§ Exercise data:
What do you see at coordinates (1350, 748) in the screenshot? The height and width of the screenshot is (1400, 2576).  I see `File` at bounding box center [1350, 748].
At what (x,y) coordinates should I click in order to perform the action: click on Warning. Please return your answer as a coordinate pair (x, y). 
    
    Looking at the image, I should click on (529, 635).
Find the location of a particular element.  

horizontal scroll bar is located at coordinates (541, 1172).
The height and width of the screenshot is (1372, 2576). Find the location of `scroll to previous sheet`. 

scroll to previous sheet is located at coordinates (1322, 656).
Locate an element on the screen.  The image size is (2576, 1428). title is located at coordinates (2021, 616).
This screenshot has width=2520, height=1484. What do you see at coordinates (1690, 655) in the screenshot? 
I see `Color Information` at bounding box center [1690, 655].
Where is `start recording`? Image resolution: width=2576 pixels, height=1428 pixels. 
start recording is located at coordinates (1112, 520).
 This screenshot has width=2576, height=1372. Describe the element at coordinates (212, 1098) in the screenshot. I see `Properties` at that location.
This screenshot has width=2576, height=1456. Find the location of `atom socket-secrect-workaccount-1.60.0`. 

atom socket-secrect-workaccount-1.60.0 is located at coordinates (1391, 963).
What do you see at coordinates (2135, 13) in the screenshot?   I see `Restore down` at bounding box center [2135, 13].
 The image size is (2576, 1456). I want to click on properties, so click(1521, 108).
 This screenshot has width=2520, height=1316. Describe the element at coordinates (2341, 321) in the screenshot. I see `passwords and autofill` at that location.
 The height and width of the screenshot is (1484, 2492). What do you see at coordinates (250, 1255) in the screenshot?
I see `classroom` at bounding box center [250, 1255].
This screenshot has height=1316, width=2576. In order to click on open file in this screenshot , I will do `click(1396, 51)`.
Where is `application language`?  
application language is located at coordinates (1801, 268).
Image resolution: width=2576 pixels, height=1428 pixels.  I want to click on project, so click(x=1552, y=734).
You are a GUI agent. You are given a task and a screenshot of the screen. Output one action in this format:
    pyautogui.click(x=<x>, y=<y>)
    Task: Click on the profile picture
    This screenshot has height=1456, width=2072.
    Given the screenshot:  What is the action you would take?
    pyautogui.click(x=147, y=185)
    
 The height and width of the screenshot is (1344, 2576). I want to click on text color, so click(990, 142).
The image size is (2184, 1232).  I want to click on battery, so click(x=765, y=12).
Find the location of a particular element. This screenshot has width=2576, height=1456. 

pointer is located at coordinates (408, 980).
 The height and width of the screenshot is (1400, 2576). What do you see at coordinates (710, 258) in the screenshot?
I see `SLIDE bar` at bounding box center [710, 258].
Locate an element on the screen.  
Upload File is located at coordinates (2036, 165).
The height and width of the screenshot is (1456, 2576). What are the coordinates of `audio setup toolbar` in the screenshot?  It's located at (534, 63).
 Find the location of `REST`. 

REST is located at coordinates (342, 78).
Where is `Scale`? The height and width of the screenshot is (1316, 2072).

§ Task to complete:
Reproduce word for word the lines of the material from the one containing "The height and width of the screenshot is (1372, 2576)." through the one containing "center [250, 1255].", both included.

§ Response for this exercise:
The height and width of the screenshot is (1372, 2576). Find the location of `scroll to previous sheet`. 

scroll to previous sheet is located at coordinates (1322, 656).
Locate an element on the screen.  The image size is (2576, 1428). title is located at coordinates (2021, 616).
This screenshot has width=2520, height=1484. What do you see at coordinates (1690, 655) in the screenshot? 
I see `Color Information` at bounding box center [1690, 655].
Where is `start recording`? Image resolution: width=2576 pixels, height=1428 pixels. 
start recording is located at coordinates (1112, 520).
 This screenshot has width=2576, height=1372. Describe the element at coordinates (212, 1098) in the screenshot. I see `Properties` at that location.
This screenshot has width=2576, height=1456. Find the location of `atom socket-secrect-workaccount-1.60.0`. 

atom socket-secrect-workaccount-1.60.0 is located at coordinates (1391, 963).
What do you see at coordinates (2135, 13) in the screenshot?   I see `Restore down` at bounding box center [2135, 13].
 The image size is (2576, 1456). I want to click on properties, so click(1521, 108).
 This screenshot has width=2520, height=1316. Describe the element at coordinates (2341, 321) in the screenshot. I see `passwords and autofill` at that location.
 The height and width of the screenshot is (1484, 2492). What do you see at coordinates (250, 1255) in the screenshot?
I see `classroom` at bounding box center [250, 1255].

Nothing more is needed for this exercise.